TASK SET:
A – In the article on the SACP and the ANC, who is named as the SACP spokesperson?
B – From the article on the SACP and the ANC, extract verbatim the passage that opens with the words containing "SACP secretary-general Solly" and closes with "the two parties.".

TEXT:

SACP secretary-general Solly Mapaila expressed frustration with the lack of progress that the alliance is making in dealing with the country’s challenges.
The South African Communist Party (SACP) is undeterred by an ultimatum from the ANC ahead of next year’s local government elections.
ANC secretary-general Fikile Mbalula told reporters on Wednesday that the SACP’s decision to contest the election implies that their members will have to choose between the two parties.
“The implication of that decision says choose between the SACP and the ANC,” he said.
Mbalula said the ANC shares strategic information with the SACP, but this could also change.
“We share our strategy in terms of contesting elections, and they also attend our strategy workshops. They participate in all the processes led by the ANC in terms of the appointment of public representatives and so on. This decision means that all of those things will be reviewed in terms of how we work with them,” he said.
Don’t give up ANC membership
However, SACP spokesperson Mbulelo Mandlana said dual membership “is not a punishable offence”.
“The principle of dual membership in the alliance predates the electoral era of the South African revolution. The inconveniences of the era of elections should not be used to justify undermining the centrality of the principle of dual membership.”

RECORDED INFORMATION:
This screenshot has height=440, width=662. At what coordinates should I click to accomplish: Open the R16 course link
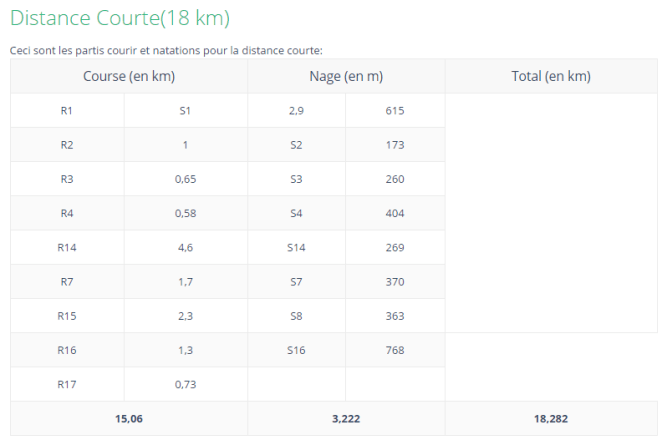point(67,350)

ANSWERS TO THE TASKS:
A – Mbulelo Mandlana

B –
SACP secretary-general Solly Mapaila expressed frustration with the lack of progress that the alliance is making in dealing with the country’s challenges.
The South African Communist Party (SACP) is undeterred by an ultimatum from the ANC ahead of next year’s local government elections.
ANC secretary-general Fikile Mbalula told reporters on Wednesday that the SACP’s decision to contest the election implies that their members will have to choose between the two parties.